— YOUR INSTRUCTIONS —
Please repeat the records below exactly, from the first line through the line containing "Open Plugins in", and nothing more.

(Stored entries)
== Segment start ==
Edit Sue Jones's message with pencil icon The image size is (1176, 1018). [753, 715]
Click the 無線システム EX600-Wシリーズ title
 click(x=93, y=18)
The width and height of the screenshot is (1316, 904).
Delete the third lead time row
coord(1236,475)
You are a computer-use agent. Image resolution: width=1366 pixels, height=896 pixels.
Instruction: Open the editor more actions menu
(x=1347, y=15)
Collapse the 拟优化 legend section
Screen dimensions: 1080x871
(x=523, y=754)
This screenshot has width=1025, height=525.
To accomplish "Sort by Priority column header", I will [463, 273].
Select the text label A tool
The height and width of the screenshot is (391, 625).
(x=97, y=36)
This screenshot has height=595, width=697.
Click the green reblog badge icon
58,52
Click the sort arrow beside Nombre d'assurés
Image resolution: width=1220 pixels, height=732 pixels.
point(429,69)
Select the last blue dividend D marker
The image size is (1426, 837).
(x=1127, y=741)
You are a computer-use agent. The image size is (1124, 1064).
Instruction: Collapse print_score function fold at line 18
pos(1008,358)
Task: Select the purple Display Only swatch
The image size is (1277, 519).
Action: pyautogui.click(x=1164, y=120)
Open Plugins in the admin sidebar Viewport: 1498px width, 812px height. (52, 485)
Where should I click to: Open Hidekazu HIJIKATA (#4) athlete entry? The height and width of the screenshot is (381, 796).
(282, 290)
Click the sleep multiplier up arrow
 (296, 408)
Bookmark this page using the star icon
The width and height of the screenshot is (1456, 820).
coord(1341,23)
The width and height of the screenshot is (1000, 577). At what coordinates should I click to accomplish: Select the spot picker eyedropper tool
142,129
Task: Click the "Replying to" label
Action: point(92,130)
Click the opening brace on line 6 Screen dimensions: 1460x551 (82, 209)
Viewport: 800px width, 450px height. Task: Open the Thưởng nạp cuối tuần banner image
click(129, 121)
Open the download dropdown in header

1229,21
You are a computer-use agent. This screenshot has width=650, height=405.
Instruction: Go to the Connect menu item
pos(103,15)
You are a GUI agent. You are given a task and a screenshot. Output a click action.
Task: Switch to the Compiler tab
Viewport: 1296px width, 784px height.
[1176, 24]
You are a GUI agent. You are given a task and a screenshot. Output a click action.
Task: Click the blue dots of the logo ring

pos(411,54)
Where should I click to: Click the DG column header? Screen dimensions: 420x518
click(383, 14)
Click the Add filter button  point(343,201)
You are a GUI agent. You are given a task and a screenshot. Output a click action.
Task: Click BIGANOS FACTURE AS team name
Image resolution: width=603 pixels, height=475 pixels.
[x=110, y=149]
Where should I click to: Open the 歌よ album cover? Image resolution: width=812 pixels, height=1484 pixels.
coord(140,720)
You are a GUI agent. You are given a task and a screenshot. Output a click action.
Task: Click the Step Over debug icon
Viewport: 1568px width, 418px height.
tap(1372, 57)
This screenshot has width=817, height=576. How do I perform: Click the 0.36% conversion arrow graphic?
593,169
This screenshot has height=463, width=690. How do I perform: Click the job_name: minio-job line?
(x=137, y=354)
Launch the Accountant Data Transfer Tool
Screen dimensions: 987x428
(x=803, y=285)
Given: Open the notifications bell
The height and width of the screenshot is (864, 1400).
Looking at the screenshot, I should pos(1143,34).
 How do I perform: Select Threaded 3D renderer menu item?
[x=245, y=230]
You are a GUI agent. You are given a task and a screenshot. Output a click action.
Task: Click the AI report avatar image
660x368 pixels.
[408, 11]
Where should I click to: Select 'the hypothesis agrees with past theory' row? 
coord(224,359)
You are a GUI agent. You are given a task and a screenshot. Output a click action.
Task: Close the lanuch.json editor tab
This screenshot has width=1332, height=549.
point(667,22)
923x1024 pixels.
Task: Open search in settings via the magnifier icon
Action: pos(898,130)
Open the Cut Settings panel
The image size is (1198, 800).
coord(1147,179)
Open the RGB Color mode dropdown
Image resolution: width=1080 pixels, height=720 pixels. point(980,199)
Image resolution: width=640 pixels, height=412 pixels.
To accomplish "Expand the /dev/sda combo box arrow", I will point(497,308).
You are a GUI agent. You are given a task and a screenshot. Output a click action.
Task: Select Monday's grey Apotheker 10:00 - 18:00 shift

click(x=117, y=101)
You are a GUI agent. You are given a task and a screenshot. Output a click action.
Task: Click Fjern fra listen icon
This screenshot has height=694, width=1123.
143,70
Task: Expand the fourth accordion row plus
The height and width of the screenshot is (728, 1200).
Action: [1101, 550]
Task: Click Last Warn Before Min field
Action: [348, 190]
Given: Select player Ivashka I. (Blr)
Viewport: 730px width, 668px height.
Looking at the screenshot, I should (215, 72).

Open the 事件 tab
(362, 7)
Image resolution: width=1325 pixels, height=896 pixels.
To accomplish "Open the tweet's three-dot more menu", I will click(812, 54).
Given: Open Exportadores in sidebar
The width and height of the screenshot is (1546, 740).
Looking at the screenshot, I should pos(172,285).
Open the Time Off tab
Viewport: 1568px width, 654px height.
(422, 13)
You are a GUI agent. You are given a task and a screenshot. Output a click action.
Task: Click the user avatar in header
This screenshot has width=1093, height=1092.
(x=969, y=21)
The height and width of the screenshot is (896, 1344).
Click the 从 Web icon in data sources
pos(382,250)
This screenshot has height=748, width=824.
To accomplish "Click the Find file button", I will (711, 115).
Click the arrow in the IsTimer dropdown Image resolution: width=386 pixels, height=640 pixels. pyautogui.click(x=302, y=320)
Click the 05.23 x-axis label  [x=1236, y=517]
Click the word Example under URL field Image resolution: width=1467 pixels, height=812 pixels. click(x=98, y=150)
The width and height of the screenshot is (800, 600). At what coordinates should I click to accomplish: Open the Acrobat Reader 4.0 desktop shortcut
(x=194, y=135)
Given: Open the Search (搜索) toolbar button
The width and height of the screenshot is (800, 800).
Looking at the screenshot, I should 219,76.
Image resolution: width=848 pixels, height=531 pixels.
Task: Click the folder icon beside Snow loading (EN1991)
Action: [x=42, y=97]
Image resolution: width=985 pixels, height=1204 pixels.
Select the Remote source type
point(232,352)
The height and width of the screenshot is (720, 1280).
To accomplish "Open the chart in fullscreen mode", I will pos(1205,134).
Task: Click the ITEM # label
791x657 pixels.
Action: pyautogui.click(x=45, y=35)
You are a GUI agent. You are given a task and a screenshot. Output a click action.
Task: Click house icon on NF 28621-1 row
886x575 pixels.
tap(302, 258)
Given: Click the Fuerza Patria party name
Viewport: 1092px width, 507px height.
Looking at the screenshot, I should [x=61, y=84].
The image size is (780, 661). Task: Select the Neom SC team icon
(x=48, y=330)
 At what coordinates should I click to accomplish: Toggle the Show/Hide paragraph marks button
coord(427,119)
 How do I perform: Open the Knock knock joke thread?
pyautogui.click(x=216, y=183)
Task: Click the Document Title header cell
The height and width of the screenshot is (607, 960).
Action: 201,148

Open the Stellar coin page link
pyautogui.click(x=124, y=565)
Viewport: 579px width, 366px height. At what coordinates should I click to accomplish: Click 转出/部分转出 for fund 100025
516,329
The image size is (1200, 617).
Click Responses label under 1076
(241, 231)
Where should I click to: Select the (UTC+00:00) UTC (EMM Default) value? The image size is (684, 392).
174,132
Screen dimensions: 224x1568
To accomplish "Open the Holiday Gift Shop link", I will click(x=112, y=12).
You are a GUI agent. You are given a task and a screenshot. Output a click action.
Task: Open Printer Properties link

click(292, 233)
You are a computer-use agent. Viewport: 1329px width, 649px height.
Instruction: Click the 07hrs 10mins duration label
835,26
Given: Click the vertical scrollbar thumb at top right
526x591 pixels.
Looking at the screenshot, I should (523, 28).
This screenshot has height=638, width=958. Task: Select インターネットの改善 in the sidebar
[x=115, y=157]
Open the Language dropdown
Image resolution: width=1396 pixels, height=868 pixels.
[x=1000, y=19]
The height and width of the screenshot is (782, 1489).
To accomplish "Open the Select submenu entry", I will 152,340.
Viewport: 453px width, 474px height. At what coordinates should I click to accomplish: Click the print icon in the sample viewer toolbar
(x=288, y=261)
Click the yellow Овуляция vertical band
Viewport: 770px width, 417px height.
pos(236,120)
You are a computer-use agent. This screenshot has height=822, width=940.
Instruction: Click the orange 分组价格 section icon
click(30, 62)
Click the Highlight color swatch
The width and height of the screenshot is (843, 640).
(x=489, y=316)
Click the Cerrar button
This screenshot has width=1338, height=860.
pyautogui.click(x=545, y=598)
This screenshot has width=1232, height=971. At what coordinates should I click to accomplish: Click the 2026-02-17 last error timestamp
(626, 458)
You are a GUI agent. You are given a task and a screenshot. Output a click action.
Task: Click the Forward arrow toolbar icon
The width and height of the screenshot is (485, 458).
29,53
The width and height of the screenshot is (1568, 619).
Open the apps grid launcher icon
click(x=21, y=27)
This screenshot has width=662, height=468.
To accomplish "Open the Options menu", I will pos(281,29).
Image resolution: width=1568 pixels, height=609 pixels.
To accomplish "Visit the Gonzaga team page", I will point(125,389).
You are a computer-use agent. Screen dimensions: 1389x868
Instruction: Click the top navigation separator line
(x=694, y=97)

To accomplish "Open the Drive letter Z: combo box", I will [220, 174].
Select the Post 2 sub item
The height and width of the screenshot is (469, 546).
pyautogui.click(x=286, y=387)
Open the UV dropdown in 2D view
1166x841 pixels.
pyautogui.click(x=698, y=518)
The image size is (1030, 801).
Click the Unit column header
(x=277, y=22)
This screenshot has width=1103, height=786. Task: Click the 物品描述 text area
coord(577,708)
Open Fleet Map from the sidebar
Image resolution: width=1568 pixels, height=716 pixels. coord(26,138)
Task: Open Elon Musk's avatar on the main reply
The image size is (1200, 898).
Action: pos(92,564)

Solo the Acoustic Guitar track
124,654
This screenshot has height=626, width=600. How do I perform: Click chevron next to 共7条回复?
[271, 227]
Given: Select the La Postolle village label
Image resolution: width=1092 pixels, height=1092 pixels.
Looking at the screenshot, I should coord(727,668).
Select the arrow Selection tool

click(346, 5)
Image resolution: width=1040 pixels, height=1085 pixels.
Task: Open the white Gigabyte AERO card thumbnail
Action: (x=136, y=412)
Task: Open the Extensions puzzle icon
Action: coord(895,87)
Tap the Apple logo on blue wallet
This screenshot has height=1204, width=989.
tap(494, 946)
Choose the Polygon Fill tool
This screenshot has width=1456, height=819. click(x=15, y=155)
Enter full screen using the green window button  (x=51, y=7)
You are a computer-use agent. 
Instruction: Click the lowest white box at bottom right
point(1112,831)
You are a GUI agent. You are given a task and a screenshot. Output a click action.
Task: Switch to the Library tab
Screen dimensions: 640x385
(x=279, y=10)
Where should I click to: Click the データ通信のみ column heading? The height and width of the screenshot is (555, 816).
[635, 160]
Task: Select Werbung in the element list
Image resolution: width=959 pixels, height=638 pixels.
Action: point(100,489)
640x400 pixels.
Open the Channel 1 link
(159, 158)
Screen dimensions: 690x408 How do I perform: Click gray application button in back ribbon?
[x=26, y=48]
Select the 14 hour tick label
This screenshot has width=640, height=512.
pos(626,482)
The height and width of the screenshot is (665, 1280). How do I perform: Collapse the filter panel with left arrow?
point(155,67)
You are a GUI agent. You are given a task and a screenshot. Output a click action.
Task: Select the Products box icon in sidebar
== Segment end ==
— PROBLEM SOLUTION —
Edit Sue Jones's message with pencil icon The image size is (1176, 1018). [753, 715]
Click the 無線システム EX600-Wシリーズ title
 click(x=93, y=18)
The width and height of the screenshot is (1316, 904).
Delete the third lead time row
coord(1236,475)
You are a computer-use agent. Image resolution: width=1366 pixels, height=896 pixels.
Instruction: Open the editor more actions menu
(x=1347, y=15)
Collapse the 拟优化 legend section
Screen dimensions: 1080x871
(x=523, y=754)
This screenshot has width=1025, height=525.
To accomplish "Sort by Priority column header", I will [463, 273].
Select the text label A tool
The height and width of the screenshot is (391, 625).
(x=97, y=36)
This screenshot has height=595, width=697.
Click the green reblog badge icon
58,52
Click the sort arrow beside Nombre d'assurés
Image resolution: width=1220 pixels, height=732 pixels.
point(429,69)
Select the last blue dividend D marker
The image size is (1426, 837).
(x=1127, y=741)
You are a computer-use agent. The image size is (1124, 1064).
Instruction: Collapse print_score function fold at line 18
pos(1008,358)
Task: Select the purple Display Only swatch
The image size is (1277, 519).
Action: pyautogui.click(x=1164, y=120)
Open Plugins in the admin sidebar Viewport: 1498px width, 812px height. (52, 485)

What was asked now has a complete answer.